Third, the Books of Life for humans, fish, flies, and yeast contain a large number of shared words (although the spellings are somewhat different). Many fundamental biological systems composed of these genes and proteins are remarkably similar. This underscores the descent of all life from a single common ancestor.
The fourth observation similarly highlights the interconnectedness of all life. For example, the Book of Life for humans contains around 200 genes derived from other organisms, contradicting the long-held view that all of our genes are transmitted vertically, from grandparents to parents to children. It seems that evolution also occurs in a horizontal context, in which any living creature can incorporate information from surrounding organisms.
The knowledge contained in the Book of Life has catalyzed paradigm changes in biology and medicine. We can now study a biological system in terms of how all of its components interact rather than one gene or one protein at a time. Indeed, the Institute for Systems Biology, which I co-founded two years ago, reflects my conviction that systems approaches will dominate biological study in the 21st century.
The paradigm change in medicine will be similarly radical. The next 10-15 years will see a shift away from our current reactive model--you come in when you get sick and the physician attempts to make you well--to a predictive, preventive, and ultimately a personalized form of medicine.
For example, if you are a woman with a single bad copy of the breast cancer 1 gene, you have a 70% chance of getting breast cancer by the time you are 60 years old. Why only a 70% chance? In some cases, defective genes require certain environmental signals to be activated, while another, more likely, explanation is that single defective genes are not enough to cause disease; a number of defective genes must act in concert.
The important point is that within the next 10-15 years we will have identified hundreds of genes that predispose individuals to virtually all of the common, late-onset diseases, such as cancer and cardiovascular, neurological, and metabolic diseases. We will be able to take a blood sample, determine the possibility of genetic defects, and create a probabilistic health history of what is likely to happen. Physicians will be able to study your genes in the context of the biological systems within which they operate and learn how to circumvent the limitations they impose.
The predictive, preventive and personalized medicine of the future could include changes in environment, specially designed drugs, gene engineering, and embryonic stem cells. All of this will propel us into a very different world, one that may well extend humans' life span by 10-30 years, presenting enormous opportunities, but also confronting us with fascinating and perplexing ethical, social, and legal issues.

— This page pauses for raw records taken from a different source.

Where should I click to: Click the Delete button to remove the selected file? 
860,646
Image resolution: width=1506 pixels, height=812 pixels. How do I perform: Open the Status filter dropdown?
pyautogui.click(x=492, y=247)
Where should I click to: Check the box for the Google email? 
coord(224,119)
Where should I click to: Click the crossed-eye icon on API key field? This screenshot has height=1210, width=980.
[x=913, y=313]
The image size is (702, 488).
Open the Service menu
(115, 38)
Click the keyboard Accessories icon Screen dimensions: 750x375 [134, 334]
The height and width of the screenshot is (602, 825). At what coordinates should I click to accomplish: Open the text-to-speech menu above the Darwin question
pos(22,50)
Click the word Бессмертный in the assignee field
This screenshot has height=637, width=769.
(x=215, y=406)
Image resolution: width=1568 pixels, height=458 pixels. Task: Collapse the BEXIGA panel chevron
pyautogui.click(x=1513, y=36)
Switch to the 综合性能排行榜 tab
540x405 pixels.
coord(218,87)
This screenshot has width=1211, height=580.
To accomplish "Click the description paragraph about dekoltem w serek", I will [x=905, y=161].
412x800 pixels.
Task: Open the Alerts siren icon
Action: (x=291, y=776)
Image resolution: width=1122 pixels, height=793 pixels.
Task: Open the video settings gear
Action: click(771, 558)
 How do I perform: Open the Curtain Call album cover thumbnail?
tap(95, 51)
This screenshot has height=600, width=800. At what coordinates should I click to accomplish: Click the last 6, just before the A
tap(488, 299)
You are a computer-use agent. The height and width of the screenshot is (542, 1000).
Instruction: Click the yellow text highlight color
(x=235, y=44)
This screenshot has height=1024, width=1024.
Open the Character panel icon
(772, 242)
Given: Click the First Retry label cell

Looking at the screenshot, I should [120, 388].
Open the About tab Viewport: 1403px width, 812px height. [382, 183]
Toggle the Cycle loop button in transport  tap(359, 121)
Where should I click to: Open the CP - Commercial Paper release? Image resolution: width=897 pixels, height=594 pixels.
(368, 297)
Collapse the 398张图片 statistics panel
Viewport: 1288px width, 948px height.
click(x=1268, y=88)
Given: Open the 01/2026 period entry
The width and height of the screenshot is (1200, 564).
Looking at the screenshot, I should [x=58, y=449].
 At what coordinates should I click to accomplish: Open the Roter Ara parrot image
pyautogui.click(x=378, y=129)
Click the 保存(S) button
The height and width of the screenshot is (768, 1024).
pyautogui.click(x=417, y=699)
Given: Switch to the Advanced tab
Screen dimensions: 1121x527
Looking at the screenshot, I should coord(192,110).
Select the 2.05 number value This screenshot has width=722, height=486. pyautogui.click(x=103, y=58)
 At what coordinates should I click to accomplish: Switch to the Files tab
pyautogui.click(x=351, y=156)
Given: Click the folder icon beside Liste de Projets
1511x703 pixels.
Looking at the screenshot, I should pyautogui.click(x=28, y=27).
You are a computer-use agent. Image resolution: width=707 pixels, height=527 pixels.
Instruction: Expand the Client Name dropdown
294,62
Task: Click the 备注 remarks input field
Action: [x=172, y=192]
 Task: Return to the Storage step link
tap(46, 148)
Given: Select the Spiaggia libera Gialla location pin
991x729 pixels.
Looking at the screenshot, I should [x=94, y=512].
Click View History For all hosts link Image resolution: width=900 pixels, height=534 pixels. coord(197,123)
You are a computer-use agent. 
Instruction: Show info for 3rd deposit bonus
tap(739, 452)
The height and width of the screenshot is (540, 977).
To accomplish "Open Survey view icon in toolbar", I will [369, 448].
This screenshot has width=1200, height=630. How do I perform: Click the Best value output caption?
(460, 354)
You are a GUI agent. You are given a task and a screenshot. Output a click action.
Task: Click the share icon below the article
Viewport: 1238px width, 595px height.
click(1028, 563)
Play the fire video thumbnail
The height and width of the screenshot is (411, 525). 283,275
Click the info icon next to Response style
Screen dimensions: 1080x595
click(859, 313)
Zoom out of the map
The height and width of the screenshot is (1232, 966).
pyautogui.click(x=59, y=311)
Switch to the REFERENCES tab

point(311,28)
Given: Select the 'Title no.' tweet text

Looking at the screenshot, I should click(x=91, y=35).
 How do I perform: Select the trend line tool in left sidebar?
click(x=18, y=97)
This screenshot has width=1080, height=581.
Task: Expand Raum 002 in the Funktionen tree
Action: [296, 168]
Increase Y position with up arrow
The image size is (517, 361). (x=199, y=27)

How, for example, can we capture the enormous potential increase in creativity and productivity if the average human life span is extended into the 90's or even beyond? Who gets to know about predictive health histories? Will we permit doctrinaire religious views to block our ability to explore the enormous potential of embryonic stem cells and thereby lift the yoke of disease from tens of millions of people? These questions underscore our obligation to keep abreast of advances in science and technology, so that we may use the opportunities they provide to better humankind while dealing thoughtfully and rationally with the challenges they present.